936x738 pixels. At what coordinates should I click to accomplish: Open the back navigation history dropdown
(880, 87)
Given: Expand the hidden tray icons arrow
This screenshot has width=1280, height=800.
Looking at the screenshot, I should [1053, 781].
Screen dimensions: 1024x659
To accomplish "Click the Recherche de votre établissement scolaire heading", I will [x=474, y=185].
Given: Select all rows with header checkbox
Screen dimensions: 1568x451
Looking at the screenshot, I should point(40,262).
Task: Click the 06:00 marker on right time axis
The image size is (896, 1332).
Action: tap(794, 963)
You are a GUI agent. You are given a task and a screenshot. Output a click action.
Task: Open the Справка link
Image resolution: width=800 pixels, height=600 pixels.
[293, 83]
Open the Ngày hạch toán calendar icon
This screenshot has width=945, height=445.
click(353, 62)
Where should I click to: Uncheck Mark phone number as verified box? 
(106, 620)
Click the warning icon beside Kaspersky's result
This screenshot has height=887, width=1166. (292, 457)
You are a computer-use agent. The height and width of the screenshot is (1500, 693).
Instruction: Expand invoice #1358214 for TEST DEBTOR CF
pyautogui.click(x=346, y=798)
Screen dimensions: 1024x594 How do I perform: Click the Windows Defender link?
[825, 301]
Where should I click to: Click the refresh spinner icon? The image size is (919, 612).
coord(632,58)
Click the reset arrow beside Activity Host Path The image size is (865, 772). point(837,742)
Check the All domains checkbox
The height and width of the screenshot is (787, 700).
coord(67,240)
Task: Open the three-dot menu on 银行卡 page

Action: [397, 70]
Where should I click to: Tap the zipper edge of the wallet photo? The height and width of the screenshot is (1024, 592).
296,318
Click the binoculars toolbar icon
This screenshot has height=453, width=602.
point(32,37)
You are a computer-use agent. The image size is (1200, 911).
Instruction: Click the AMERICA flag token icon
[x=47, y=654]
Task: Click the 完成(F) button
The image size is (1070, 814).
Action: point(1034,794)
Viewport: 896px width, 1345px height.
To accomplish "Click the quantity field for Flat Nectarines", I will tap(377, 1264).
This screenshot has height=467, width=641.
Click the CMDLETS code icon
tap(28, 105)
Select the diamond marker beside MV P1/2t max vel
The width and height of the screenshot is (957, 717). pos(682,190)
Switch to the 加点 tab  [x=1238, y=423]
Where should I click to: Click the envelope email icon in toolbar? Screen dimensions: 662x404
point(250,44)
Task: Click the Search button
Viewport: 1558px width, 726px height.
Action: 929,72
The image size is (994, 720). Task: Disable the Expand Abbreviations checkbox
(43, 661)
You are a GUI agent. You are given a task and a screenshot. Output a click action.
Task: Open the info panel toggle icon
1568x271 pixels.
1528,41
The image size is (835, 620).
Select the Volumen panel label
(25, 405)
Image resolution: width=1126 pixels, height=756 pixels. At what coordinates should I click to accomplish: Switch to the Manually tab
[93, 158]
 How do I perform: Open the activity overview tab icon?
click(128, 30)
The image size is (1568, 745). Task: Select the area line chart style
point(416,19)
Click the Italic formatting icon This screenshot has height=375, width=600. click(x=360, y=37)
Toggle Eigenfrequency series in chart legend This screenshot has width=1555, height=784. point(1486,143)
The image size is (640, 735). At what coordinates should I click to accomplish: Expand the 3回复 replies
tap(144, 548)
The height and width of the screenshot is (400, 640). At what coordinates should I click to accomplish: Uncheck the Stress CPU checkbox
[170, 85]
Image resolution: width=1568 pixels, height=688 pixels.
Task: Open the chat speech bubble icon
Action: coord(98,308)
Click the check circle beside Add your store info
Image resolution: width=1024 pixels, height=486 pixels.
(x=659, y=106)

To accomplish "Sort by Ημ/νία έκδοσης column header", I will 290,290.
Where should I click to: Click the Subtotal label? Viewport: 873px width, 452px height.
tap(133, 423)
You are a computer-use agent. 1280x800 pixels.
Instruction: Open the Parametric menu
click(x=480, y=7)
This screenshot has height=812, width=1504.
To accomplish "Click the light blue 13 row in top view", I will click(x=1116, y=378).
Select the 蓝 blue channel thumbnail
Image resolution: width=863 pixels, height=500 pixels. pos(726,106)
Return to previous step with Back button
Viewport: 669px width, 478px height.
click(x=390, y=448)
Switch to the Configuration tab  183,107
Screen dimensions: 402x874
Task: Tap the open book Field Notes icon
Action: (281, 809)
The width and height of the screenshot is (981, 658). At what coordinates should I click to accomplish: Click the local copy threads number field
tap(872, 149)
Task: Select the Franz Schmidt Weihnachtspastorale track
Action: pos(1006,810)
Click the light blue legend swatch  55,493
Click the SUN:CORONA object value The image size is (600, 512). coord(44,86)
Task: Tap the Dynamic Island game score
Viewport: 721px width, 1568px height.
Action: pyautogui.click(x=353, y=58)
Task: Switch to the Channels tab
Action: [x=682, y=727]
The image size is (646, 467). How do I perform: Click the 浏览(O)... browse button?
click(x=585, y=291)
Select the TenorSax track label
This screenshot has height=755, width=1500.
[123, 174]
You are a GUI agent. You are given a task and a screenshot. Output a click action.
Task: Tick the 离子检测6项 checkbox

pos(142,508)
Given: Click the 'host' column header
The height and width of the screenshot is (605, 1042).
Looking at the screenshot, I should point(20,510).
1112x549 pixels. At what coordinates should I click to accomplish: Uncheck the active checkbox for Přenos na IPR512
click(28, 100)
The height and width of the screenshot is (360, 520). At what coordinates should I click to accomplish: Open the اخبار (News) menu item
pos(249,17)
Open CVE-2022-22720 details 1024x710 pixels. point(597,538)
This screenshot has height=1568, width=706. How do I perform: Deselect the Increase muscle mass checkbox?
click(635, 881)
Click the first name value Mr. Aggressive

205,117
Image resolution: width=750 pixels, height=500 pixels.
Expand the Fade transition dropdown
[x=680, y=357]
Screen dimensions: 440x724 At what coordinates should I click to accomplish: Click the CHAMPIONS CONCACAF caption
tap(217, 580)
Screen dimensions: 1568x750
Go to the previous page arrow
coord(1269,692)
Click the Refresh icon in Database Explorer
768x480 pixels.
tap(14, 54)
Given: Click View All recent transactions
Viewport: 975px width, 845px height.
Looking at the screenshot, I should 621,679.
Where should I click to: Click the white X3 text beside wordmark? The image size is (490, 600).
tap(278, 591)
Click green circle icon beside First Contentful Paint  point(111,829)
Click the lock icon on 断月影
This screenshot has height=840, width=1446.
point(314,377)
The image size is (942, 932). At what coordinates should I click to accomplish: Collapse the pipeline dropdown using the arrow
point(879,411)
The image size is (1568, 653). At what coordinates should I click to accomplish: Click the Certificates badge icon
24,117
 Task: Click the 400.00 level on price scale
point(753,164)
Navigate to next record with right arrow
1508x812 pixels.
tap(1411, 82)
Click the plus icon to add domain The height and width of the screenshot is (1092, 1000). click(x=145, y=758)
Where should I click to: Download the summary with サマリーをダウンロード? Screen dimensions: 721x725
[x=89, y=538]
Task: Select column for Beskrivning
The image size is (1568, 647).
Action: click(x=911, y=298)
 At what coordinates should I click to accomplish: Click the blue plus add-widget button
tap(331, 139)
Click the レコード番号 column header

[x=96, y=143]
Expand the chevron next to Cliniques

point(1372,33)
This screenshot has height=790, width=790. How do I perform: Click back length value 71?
--
_Work item_:
Every line in the material must be repeated verbatim.

_Solved exercise_:
936x738 pixels. At what coordinates should I click to accomplish: Open the back navigation history dropdown
(880, 87)
Given: Expand the hidden tray icons arrow
This screenshot has width=1280, height=800.
Looking at the screenshot, I should [1053, 781].
Screen dimensions: 1024x659
To accomplish "Click the Recherche de votre établissement scolaire heading", I will [x=474, y=185].
Given: Select all rows with header checkbox
Screen dimensions: 1568x451
Looking at the screenshot, I should point(40,262).
Task: Click the 06:00 marker on right time axis
The image size is (896, 1332).
Action: tap(794, 963)
You are a GUI agent. You are given a task and a screenshot. Output a click action.
Task: Open the Справка link
Image resolution: width=800 pixels, height=600 pixels.
[293, 83]
Open the Ngày hạch toán calendar icon
This screenshot has width=945, height=445.
click(353, 62)
Where should I click to: Uncheck Mark phone number as verified box? 
(106, 620)
Click the warning icon beside Kaspersky's result
This screenshot has height=887, width=1166. (292, 457)
You are a computer-use agent. The height and width of the screenshot is (1500, 693).
Instruction: Expand invoice #1358214 for TEST DEBTOR CF
pyautogui.click(x=346, y=798)
Screen dimensions: 1024x594 How do I perform: Click the Windows Defender link?
[825, 301]
Where should I click to: Click the refresh spinner icon? The image size is (919, 612).
coord(632,58)
Click the reset arrow beside Activity Host Path The image size is (865, 772). point(837,742)
Check the All domains checkbox
The height and width of the screenshot is (787, 700).
coord(67,240)
Task: Open the three-dot menu on 银行卡 page

Action: [397, 70]
Where should I click to: Tap the zipper edge of the wallet photo? The height and width of the screenshot is (1024, 592).
296,318
Click the binoculars toolbar icon
This screenshot has height=453, width=602.
point(32,37)
You are a computer-use agent. The image size is (1200, 911).
Instruction: Click the AMERICA flag token icon
[x=47, y=654]
Task: Click the 完成(F) button
The image size is (1070, 814).
Action: point(1034,794)
Viewport: 896px width, 1345px height.
To accomplish "Click the quantity field for Flat Nectarines", I will tap(377, 1264).
This screenshot has height=467, width=641.
Click the CMDLETS code icon
tap(28, 105)
Select the diamond marker beside MV P1/2t max vel
The width and height of the screenshot is (957, 717). pos(682,190)
Switch to the 加点 tab  [x=1238, y=423]
Where should I click to: Click the envelope email icon in toolbar? Screen dimensions: 662x404
point(250,44)
Task: Click the Search button
Viewport: 1558px width, 726px height.
Action: 929,72
The image size is (994, 720). Task: Disable the Expand Abbreviations checkbox
(43, 661)
You are a GUI agent. You are given a task and a screenshot. Output a click action.
Task: Open the info panel toggle icon
1568x271 pixels.
1528,41
The image size is (835, 620).
Select the Volumen panel label
(25, 405)
Image resolution: width=1126 pixels, height=756 pixels. At what coordinates should I click to accomplish: Switch to the Manually tab
[93, 158]
 How do I perform: Open the activity overview tab icon?
click(128, 30)
The image size is (1568, 745). Task: Select the area line chart style
point(416,19)
Click the Italic formatting icon This screenshot has height=375, width=600. click(x=360, y=37)
Toggle Eigenfrequency series in chart legend This screenshot has width=1555, height=784. point(1486,143)
The image size is (640, 735). At what coordinates should I click to accomplish: Expand the 3回复 replies
tap(144, 548)
The height and width of the screenshot is (400, 640). At what coordinates should I click to accomplish: Uncheck the Stress CPU checkbox
[170, 85]
Image resolution: width=1568 pixels, height=688 pixels.
Task: Open the chat speech bubble icon
Action: coord(98,308)
Click the check circle beside Add your store info
Image resolution: width=1024 pixels, height=486 pixels.
(x=659, y=106)

To accomplish "Sort by Ημ/νία έκδοσης column header", I will 290,290.
Where should I click to: Click the Subtotal label? Viewport: 873px width, 452px height.
tap(133, 423)
You are a computer-use agent. 1280x800 pixels.
Instruction: Open the Parametric menu
click(x=480, y=7)
This screenshot has height=812, width=1504.
To accomplish "Click the light blue 13 row in top view", I will click(x=1116, y=378).
Select the 蓝 blue channel thumbnail
Image resolution: width=863 pixels, height=500 pixels. pos(726,106)
Return to previous step with Back button
Viewport: 669px width, 478px height.
click(x=390, y=448)
Switch to the Configuration tab  183,107
Screen dimensions: 402x874
Task: Tap the open book Field Notes icon
Action: (281, 809)
The width and height of the screenshot is (981, 658). At what coordinates should I click to accomplish: Click the local copy threads number field
tap(872, 149)
Task: Select the Franz Schmidt Weihnachtspastorale track
Action: pos(1006,810)
Click the light blue legend swatch  55,493
Click the SUN:CORONA object value The image size is (600, 512). coord(44,86)
Task: Tap the Dynamic Island game score
Viewport: 721px width, 1568px height.
Action: pyautogui.click(x=353, y=58)
Task: Switch to the Channels tab
Action: [x=682, y=727]
The image size is (646, 467). How do I perform: Click the 浏览(O)... browse button?
click(x=585, y=291)
Select the TenorSax track label
This screenshot has height=755, width=1500.
[123, 174]
You are a GUI agent. You are given a task and a screenshot. Output a click action.
Task: Tick the 离子检测6项 checkbox

pos(142,508)
Given: Click the 'host' column header
The height and width of the screenshot is (605, 1042).
Looking at the screenshot, I should point(20,510).
1112x549 pixels. At what coordinates should I click to accomplish: Uncheck the active checkbox for Přenos na IPR512
click(28, 100)
The height and width of the screenshot is (360, 520). At what coordinates should I click to accomplish: Open the اخبار (News) menu item
pos(249,17)
Open CVE-2022-22720 details 1024x710 pixels. point(597,538)
This screenshot has height=1568, width=706. How do I perform: Deselect the Increase muscle mass checkbox?
click(635, 881)
Click the first name value Mr. Aggressive

205,117
Image resolution: width=750 pixels, height=500 pixels.
Expand the Fade transition dropdown
[x=680, y=357]
Screen dimensions: 440x724 At what coordinates should I click to accomplish: Click the CHAMPIONS CONCACAF caption
tap(217, 580)
Screen dimensions: 1568x750
Go to the previous page arrow
coord(1269,692)
Click the Refresh icon in Database Explorer
768x480 pixels.
tap(14, 54)
Given: Click View All recent transactions
Viewport: 975px width, 845px height.
Looking at the screenshot, I should 621,679.
Where should I click to: Click the white X3 text beside wordmark? The image size is (490, 600).
tap(278, 591)
Click green circle icon beside First Contentful Paint  point(111,829)
Click the lock icon on 断月影
This screenshot has height=840, width=1446.
point(314,377)
The image size is (942, 932). At what coordinates should I click to accomplish: Collapse the pipeline dropdown using the arrow
point(879,411)
The image size is (1568, 653). At what coordinates should I click to accomplish: Click the Certificates badge icon
24,117
 Task: Click the 400.00 level on price scale
point(753,164)
Navigate to next record with right arrow
1508x812 pixels.
tap(1411, 82)
Click the plus icon to add domain The height and width of the screenshot is (1092, 1000). click(x=145, y=758)
Where should I click to: Download the summary with サマリーをダウンロード? Screen dimensions: 721x725
[x=89, y=538]
Task: Select column for Beskrivning
The image size is (1568, 647).
Action: click(x=911, y=298)
 At what coordinates should I click to accomplish: Click the blue plus add-widget button
tap(331, 139)
Click the レコード番号 column header

[x=96, y=143]
Expand the chevron next to Cliniques

point(1372,33)
This screenshot has height=790, width=790. How do I perform: Click back length value 71?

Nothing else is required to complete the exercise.